Checking the first 20 bytes just means the spammer will just add 20 bytes of junk to the start of their message. Spammers unfortunately, can be pretty smart, look at all the work they will do to cull addresses from newsgroups and mail lists, even looking for "mailto:fred@NOSPAM.fff.com (Remove NOSPAM to send me a message)" type addresses. Better to have it run the message through the encryption program (PGP or Mix) somehow to see if it is a well formed (contains valid packets). Of course that means restricting users to PGP or other standard encryption systems (I can see it now, all SPAM will arrive starting with "------ BEGIN PGP ENCRYPTED MESSAGE ----") :) I always liked the proposal of using crypto to force users pay money to have the message sent, then be refunded if the recipient feels the message was worthwhile. Neil M. Johnson njohnson@interl.net http://www.interl.net/~njohnson PGP Key Finger Print: 93C0 793F B66E A0C7 CEEA 3E92 6B99 2DCC ----- Original Message ----- From: "Steve Furlong" <sfurlong@acmenet.net> To: "Multiple recipients of list" <cypherpunks@openpgp.net> Sent: Tuesday, October 03, 2000 5:22 PM Subject: CDR: Re: Anonymous Remailers cpunk
<<Proposal to limit spam sent through anon remailers by requiring that the traffic be encrypted>>
Jim Choate wrote:
<<Jim wrote that there was no good way to tell if the message was
encrypted>>
On Tue, 3 Oct 2000, Steve Furlong wrote:
Why not just read the first 20 bytes of the body? If 90% or more aren't printable ASCII assume the message is encrypted.
So, how come all of a sudden we're injecting algorithms that the users must know to even access the network? What sort of regulatory mechanism is required to mediate changes to the process?
Perhaps we're talking at cross purposes. This subthread came along because some people have noticed that anonymous remailers are used for an awful lot of spam. Peter Trei proposed that remailers could pass along only encrypted mail. My understanding was that Alice, the message's author, would encrypt the message with Bob's public key; Bob is the end recipient: a person or a mailing list or whatever. Alice would send the message through Ramona, the anonymous remailer. Ramona is requiring that messages be encrypted as a means of filtering out spam. Ramona does not need to know Bob's public or private keys; Ramona cares only that the message is encrypted.
I'm assuming there's a way to tell with minimal difficulty if a message is encrypted, without relying on an easily-spoofed X header line.

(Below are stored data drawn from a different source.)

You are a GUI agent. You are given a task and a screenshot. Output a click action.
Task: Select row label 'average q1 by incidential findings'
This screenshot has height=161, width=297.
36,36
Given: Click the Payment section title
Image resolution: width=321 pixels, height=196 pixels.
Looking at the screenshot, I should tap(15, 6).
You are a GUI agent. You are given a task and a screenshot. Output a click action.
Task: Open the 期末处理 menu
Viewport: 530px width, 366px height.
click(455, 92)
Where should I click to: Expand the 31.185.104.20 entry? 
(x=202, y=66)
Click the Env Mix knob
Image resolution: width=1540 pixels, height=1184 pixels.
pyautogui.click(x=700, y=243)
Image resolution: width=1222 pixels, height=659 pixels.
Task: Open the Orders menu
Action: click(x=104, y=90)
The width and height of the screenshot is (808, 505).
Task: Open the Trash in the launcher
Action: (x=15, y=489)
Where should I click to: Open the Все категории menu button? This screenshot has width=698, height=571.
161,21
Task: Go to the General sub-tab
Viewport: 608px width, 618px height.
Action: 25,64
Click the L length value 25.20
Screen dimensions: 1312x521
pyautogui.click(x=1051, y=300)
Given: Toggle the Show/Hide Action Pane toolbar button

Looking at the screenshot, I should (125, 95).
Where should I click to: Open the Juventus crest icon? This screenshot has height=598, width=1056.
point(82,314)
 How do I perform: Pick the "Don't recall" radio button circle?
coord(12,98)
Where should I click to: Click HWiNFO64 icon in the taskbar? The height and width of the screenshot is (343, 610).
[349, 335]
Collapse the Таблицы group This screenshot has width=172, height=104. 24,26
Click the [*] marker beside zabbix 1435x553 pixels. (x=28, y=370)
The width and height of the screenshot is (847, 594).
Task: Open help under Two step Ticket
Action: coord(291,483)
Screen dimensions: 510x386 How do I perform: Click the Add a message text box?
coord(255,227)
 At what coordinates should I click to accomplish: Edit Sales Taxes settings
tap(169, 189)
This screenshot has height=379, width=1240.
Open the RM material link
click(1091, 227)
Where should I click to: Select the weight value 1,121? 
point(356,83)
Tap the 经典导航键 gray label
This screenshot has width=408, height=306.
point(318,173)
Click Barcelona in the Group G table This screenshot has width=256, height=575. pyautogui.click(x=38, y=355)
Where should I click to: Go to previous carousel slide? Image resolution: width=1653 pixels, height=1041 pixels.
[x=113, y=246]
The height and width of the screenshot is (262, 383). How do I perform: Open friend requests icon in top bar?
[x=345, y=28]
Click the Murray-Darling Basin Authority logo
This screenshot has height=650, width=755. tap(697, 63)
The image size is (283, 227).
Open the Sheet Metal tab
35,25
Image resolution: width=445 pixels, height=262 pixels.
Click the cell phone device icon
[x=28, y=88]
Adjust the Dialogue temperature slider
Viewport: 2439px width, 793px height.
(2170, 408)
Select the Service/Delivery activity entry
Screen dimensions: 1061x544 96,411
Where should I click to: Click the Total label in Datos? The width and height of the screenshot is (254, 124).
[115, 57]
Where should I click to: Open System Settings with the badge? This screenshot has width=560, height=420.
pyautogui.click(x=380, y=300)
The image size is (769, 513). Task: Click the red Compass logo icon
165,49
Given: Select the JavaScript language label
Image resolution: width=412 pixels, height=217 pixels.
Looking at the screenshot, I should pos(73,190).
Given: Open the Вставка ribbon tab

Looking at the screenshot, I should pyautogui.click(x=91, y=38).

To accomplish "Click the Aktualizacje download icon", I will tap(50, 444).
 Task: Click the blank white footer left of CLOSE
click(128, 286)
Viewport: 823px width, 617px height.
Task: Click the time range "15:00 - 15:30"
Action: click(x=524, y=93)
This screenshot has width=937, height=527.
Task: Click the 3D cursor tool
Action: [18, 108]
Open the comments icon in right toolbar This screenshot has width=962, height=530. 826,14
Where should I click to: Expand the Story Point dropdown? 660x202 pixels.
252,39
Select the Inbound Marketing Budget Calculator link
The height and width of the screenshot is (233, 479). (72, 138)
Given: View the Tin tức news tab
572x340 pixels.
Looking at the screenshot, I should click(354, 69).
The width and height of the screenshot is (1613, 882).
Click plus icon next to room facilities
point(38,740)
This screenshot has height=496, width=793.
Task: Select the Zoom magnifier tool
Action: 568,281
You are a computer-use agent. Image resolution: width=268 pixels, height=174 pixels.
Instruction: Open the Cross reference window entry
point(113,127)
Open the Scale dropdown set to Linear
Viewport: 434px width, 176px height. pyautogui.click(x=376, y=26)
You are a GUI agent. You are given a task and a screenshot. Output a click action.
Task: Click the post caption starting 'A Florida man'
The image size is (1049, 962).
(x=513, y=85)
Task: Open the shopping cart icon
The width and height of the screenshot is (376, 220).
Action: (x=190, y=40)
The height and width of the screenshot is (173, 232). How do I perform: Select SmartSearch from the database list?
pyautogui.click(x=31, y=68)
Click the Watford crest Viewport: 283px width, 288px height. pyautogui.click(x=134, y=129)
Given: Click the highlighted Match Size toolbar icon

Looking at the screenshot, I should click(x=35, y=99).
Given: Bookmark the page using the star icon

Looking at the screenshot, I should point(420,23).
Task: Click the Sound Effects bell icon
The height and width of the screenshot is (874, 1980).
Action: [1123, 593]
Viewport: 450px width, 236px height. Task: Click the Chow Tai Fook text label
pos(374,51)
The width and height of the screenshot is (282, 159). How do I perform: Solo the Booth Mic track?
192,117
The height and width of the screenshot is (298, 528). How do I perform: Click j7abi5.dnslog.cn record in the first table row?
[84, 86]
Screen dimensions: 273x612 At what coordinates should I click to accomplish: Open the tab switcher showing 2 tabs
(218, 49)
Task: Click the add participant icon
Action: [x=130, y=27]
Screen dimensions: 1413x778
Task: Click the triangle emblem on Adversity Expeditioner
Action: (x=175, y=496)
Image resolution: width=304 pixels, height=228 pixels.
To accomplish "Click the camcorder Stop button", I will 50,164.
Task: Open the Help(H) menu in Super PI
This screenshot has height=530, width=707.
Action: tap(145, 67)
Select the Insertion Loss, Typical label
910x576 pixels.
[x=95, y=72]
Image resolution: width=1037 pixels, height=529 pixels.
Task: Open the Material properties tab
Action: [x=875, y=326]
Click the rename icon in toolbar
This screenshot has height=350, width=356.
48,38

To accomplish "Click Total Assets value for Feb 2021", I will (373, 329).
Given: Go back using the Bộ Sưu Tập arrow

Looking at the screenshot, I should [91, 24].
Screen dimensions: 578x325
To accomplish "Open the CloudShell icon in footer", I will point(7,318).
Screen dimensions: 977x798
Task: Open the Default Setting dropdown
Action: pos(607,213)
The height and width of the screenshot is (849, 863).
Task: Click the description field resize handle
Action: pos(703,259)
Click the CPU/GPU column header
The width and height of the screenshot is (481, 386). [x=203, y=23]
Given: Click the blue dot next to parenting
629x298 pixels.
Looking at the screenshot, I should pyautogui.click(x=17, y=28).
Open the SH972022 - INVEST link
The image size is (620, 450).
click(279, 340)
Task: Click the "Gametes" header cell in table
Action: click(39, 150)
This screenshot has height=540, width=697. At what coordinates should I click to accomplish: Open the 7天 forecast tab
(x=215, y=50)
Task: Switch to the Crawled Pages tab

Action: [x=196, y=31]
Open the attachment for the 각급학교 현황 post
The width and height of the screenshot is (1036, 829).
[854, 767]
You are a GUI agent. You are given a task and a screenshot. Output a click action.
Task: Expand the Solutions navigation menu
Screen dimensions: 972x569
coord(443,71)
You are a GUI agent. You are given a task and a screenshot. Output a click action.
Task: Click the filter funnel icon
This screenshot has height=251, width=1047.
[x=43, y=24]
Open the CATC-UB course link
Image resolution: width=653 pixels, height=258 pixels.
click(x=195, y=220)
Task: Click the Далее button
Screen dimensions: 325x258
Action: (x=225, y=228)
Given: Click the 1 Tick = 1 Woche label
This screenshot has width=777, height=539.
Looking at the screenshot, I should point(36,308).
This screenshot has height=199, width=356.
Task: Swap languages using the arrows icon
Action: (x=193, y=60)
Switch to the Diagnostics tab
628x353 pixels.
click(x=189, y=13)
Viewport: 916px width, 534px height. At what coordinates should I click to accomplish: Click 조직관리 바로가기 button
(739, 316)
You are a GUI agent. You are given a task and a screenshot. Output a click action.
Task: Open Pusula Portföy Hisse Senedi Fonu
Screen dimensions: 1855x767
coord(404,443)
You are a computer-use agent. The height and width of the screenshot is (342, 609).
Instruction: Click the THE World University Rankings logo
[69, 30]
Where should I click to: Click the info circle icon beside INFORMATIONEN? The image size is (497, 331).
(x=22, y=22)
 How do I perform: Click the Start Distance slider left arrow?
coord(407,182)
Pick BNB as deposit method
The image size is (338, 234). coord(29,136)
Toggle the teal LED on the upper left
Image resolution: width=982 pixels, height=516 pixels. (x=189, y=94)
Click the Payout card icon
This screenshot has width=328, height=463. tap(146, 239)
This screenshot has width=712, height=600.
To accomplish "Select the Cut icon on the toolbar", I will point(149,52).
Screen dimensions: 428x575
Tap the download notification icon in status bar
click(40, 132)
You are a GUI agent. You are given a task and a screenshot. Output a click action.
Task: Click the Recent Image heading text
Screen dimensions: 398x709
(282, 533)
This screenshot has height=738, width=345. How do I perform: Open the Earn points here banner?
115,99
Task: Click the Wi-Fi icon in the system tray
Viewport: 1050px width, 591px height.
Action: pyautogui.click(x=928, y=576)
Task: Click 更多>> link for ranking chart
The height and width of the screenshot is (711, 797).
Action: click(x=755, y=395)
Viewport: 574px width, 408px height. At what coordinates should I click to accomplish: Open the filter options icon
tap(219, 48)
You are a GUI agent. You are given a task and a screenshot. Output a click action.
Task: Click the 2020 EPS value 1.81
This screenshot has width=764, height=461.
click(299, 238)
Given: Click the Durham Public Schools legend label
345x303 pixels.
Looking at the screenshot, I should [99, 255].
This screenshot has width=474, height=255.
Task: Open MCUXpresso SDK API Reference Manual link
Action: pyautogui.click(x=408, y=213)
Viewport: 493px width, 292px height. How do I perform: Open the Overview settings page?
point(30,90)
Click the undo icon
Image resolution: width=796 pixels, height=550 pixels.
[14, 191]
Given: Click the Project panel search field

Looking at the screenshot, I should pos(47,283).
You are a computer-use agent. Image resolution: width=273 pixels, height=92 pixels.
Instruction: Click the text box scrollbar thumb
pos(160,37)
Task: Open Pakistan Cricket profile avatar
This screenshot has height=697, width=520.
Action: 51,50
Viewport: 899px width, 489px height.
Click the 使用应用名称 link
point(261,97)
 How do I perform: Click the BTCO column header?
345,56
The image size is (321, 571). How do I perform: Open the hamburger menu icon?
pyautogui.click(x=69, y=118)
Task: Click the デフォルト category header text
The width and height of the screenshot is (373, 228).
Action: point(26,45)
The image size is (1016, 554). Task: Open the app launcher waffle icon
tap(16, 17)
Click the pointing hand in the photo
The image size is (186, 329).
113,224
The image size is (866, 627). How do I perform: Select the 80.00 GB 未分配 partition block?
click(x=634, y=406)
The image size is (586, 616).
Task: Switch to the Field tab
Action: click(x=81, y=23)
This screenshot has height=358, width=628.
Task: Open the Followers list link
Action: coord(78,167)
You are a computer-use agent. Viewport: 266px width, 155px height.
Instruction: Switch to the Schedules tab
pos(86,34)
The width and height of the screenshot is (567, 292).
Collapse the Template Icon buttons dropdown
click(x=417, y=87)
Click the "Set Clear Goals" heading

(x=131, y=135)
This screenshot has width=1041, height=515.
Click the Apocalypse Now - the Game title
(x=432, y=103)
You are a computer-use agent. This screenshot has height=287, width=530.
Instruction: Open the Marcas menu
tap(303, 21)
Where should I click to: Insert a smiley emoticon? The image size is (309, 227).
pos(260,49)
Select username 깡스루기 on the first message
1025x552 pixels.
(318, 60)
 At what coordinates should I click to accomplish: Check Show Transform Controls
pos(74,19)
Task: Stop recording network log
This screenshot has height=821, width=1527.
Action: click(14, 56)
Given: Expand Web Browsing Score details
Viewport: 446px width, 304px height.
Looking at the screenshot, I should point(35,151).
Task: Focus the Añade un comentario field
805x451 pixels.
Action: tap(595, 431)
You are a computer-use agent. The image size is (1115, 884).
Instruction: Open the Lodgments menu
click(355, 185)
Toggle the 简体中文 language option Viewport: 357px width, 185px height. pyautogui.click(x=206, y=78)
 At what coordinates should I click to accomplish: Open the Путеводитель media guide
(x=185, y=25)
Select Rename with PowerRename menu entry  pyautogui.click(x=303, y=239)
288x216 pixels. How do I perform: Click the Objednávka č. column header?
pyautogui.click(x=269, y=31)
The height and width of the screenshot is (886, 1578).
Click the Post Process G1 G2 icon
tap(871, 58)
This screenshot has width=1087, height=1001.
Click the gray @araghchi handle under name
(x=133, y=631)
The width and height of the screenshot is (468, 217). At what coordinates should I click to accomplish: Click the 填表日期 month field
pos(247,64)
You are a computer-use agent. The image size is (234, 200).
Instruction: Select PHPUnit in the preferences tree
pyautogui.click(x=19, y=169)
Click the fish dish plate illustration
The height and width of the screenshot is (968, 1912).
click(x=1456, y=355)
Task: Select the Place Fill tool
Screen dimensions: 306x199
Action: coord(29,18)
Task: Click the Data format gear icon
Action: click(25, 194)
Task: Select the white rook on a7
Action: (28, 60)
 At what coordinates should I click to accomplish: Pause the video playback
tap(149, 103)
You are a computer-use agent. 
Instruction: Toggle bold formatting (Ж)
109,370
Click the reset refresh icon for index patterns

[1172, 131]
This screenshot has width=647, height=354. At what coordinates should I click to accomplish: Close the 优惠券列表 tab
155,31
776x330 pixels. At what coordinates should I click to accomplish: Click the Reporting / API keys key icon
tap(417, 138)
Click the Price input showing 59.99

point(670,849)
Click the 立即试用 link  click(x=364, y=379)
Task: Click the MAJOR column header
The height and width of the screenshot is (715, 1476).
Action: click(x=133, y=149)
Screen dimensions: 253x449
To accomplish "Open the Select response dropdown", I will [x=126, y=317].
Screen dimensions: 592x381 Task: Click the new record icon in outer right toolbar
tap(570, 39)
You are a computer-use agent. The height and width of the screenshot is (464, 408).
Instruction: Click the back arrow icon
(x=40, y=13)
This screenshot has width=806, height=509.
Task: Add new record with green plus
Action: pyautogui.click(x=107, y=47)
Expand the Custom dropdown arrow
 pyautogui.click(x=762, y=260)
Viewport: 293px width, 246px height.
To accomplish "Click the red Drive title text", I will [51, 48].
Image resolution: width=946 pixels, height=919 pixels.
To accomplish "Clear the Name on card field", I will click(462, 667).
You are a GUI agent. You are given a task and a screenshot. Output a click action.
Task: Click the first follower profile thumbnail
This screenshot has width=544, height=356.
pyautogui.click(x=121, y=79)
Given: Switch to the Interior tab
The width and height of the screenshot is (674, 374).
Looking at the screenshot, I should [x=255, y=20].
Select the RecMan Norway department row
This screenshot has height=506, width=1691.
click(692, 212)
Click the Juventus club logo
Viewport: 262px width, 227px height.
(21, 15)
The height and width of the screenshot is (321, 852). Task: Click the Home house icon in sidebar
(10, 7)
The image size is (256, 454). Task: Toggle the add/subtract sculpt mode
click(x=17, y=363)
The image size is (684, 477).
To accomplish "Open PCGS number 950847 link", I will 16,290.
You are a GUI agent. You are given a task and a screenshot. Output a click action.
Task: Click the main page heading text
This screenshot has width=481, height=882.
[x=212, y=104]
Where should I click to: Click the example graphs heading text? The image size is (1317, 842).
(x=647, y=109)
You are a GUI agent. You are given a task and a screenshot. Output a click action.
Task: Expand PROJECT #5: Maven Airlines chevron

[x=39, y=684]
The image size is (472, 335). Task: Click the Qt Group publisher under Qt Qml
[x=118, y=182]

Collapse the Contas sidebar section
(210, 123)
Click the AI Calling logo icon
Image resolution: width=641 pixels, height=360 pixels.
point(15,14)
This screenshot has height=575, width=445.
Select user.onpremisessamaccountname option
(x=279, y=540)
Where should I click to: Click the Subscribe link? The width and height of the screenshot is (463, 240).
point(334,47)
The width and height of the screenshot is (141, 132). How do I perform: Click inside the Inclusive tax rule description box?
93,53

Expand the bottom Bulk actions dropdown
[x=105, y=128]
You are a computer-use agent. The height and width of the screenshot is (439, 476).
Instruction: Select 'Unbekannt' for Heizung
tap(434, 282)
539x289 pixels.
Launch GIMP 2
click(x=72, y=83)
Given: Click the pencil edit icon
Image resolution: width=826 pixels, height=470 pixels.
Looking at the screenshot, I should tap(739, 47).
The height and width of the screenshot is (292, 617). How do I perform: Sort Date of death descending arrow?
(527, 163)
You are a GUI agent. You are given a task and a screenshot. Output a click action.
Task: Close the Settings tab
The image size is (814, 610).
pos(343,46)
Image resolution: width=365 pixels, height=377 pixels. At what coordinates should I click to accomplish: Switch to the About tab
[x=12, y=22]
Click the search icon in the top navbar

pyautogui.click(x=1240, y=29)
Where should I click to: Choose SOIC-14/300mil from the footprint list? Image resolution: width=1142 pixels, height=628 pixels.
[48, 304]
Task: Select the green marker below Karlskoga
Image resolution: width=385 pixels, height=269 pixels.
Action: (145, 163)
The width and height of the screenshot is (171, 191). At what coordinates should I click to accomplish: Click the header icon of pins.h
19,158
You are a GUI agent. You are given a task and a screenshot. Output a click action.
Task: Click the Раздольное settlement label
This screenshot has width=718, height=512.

Perhaps someone who knows more about all of the many message protocols can weigh in here.
So, we can't send uuencoded text to guard against ASCII-pure (i.e. 7-bit) machines? Why not? I actualy prefer that sort of stuff because as a last resort I can check it visualy for errors.
You could uuencode your original message before encrypting it. You're right, there could be a problem if one of the boxes in the chain handled only 7 bits. Is that a realistic problem anymore? (That was a serious question, not a dig.)
A remailer should do NO content checking, ever. It's ONLY job is to route and destroy traffic analysis.
This would be an additional service for the recipients, filtering out probable spam. It might be a minor inconvenience for Alice. On a message-by-message basis it could be a minor inconvenience for Bob, but if Bob had been receiving a lot of spam through the remailer it'd be a neg gain. It'd be a huge inconvenience for Sue, the spammer, as intended.